As you lock your home and car each day in preparation for a day at work and other daily activities, do you ever give thought to how the lock and key came to be? That simple fob or key you hold in your hand has a long and rich history according to the experts at A&B Auto Locksmith Near Me; thanks to those early prototypes and many trial and error participants, we now have a better handle on securing our belongings and protecting those we hold so dear.
How Did It All Begin?
According to Pliny the Elder, the first key was held in the 6th century BC by someone named Theodorus of Samos. Stories throughout Greek and Egyptian history cite the use of locks and keys, which are also found in Old Testament scripts. Wooden locking was used in Egypt nearly four thousand years ago. What is most fascinating about this early form of security was that it still serves as the prototype for what we use in today’s mechanical locks.
Other primitive locks were used in Nineveh, the capital of ancient Assyria, now known as Iraq. These wooden pin locks functioned like large wooden toothbrushes, with pegs communicating with pins that needed to lift in order to open the lock. Valuables and places of religious and historical significance were secured this way, which made the need for physical security virtually obsolete. Unfortunately, these locks were easily broken by force, and early locksmiths went back to the drawing board to work out deficiencies and provide better security solutions.
The Warded Lock
The Roman empire was home to many technological and social innovations, including advancements in the Egyptian wooden lock that made it more durable. Wood materials were swapped out for molded brass and iron, making them significantly stronger than their flimsy predecessors. With the addition of metal into locking mechanisms, the Romans designed early versions of the warded lock, making it necessary for the insertion of a key to bypass projections in order to access what was inside.
This groundbreaking advancement became the foundation for many more sophisticated versions of the lock and key to be formed. Even though the world was headed for the Dark Ages, mankind had found its way through advancements that shed light on the world of locksmithing.
Dark Age Enlightenment
The warded lock stood the test of time for thousands of years after its invention, though they were relatively easy to pick. Early locksmiths of the Dark Ages dedicated themselves to developing more sophisticated combinations of projection within locks and in keys, including the development of:
- multi-key mechanisms
- complex key designs
- fake keyholes
Robert Barron and Joseph Bramah can be credited with the next stage of lock advancement in the late 18th century. The patent of the double-acting tumbler lock featured two levels that had to be elevated before a bolt could be removed. Bramah’s contribution to the lock and key world included the development of the Bramah locking mechanism, which used cylinder-shaped keys with a series of notches that needed to be aligned and inserted into an identical shape to open it. This lock is still sold and in use today, serving as one of the few locking mechanisms that cannot be easily picked.
Early Modern Mechanisms
In 1848, Linus Yale patented a unique pin tumbler mechanism that closely mimicked early Egyptian prototypes.
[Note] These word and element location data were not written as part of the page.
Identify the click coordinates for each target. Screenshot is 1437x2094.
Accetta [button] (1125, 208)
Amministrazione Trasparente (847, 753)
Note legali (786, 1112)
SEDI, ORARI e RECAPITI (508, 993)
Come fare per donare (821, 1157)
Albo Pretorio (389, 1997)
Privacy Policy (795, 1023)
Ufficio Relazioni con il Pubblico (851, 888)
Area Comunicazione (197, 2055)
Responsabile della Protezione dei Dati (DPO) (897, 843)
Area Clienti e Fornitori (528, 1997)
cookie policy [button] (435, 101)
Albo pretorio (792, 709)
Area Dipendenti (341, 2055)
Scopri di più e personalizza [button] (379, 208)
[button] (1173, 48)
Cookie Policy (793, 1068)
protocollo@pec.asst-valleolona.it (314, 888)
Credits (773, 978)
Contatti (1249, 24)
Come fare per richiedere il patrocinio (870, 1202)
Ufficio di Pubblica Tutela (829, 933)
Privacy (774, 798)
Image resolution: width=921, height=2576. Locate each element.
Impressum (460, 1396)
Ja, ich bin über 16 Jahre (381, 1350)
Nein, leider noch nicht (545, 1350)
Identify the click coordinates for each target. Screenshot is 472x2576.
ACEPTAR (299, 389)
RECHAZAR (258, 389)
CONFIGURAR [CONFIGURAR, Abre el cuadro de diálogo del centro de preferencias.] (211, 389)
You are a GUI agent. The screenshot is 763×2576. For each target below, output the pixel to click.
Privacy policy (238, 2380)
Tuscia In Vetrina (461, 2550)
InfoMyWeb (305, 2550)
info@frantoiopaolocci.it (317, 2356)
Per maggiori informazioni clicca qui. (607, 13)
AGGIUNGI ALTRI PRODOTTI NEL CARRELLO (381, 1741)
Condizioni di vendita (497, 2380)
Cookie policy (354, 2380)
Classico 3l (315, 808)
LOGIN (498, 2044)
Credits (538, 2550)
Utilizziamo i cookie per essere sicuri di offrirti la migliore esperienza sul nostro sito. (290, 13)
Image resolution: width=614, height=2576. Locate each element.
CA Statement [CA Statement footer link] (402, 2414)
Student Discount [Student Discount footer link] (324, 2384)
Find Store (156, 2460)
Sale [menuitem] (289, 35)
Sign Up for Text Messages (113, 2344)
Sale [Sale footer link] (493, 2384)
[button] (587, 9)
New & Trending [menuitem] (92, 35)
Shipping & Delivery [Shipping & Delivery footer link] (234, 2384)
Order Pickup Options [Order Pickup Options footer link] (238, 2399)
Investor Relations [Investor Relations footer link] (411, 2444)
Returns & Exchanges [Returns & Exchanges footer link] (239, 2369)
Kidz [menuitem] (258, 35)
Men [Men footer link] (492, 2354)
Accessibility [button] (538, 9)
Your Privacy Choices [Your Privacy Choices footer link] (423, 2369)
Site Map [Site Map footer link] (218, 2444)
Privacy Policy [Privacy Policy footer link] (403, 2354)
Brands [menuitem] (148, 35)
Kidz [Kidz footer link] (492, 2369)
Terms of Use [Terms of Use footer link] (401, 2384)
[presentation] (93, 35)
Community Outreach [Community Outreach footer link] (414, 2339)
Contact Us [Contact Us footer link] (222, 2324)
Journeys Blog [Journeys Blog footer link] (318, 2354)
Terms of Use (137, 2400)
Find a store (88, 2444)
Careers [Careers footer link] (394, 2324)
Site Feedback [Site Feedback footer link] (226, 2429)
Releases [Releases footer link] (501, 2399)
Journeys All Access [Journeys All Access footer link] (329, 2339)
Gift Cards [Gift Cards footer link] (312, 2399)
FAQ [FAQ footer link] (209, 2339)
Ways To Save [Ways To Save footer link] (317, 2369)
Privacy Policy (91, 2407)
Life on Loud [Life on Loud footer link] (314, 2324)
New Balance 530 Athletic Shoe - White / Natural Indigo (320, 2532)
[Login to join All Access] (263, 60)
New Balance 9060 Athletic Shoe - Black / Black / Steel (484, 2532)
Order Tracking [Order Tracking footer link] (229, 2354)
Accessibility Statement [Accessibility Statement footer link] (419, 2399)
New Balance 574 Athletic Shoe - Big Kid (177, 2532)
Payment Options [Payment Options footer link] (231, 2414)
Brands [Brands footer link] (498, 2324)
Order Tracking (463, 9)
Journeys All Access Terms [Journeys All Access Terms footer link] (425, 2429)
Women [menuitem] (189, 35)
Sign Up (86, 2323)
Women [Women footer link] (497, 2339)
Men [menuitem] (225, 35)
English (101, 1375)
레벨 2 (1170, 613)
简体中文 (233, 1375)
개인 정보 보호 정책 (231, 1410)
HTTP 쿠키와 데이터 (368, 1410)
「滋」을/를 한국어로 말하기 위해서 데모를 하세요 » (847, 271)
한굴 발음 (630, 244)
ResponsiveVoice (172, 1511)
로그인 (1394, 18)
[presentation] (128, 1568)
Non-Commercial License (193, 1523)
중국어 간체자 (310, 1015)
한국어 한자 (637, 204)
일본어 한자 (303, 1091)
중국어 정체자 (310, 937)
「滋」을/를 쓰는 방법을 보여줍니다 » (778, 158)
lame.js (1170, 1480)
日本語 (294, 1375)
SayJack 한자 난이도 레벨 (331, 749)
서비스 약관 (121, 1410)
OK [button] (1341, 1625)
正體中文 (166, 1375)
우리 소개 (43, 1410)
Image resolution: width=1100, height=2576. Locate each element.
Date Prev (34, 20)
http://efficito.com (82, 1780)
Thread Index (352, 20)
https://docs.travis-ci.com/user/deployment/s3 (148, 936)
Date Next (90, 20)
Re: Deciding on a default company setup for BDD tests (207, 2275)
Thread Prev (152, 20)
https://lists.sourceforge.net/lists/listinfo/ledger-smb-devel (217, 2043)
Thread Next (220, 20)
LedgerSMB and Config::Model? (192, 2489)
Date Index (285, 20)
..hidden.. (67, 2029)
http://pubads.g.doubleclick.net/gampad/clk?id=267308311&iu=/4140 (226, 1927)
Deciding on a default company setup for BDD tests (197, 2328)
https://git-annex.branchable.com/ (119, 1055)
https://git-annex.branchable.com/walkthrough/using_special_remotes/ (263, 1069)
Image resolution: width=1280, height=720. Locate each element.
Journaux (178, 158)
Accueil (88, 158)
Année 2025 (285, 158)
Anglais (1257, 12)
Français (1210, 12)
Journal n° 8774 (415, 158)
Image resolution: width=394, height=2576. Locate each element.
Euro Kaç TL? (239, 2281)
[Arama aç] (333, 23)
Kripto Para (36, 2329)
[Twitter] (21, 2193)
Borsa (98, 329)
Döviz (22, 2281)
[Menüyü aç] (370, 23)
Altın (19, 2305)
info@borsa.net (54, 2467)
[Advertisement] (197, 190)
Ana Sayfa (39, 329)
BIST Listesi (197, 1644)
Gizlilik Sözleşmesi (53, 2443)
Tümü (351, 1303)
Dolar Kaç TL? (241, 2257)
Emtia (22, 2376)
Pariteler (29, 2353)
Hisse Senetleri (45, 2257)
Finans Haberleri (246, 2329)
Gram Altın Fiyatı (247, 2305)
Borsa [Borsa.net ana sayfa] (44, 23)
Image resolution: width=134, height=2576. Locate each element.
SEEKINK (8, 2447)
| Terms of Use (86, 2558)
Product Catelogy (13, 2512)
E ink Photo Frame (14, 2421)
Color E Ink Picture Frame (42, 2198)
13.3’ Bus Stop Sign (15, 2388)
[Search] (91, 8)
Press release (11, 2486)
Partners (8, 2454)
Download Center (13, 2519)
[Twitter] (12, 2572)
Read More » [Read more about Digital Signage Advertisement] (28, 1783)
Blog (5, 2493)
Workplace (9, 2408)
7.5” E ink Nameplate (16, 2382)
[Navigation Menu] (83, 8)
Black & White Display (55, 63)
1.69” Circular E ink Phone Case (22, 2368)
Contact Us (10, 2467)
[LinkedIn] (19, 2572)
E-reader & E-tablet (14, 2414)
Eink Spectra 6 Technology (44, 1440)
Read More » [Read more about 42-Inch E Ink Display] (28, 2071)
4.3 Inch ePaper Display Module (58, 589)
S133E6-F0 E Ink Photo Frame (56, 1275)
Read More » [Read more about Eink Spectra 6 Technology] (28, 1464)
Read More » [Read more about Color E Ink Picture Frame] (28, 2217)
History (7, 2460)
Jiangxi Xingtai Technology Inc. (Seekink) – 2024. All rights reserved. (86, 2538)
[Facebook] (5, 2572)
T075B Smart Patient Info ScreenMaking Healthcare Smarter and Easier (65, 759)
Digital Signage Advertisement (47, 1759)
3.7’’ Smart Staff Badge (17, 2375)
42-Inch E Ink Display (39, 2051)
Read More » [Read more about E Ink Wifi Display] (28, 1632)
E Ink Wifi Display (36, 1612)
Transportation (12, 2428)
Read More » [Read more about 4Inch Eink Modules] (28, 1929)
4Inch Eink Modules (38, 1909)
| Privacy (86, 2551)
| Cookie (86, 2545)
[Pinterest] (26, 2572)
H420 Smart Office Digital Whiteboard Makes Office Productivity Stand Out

This lock used a key that aligned with a unique set of pins in order for the lock barrel to turn. These Yale locks are used all over the world today, known for their unique composition that resists penetration and the ability to easily service and change them. Interestingly enough, the majority of locks still in existence today are variations of the early Barron, Bramah, and Yale prototypes.
While we’ve had some variations of locks in the security world such as push button locks, key fobs, digital locks, and security access cards, many people still prefer the safety and security of a solid lock and key mechanism for home and property.
Not only are they more cost-effective and easily serviced, but they also put you at the helm of home and property security for you and your loved ones. We pay homage to these early pioneers for their innovation and creative thinking, thankful for the vision that they had for building a safer, more secure future, one lock and key at a time.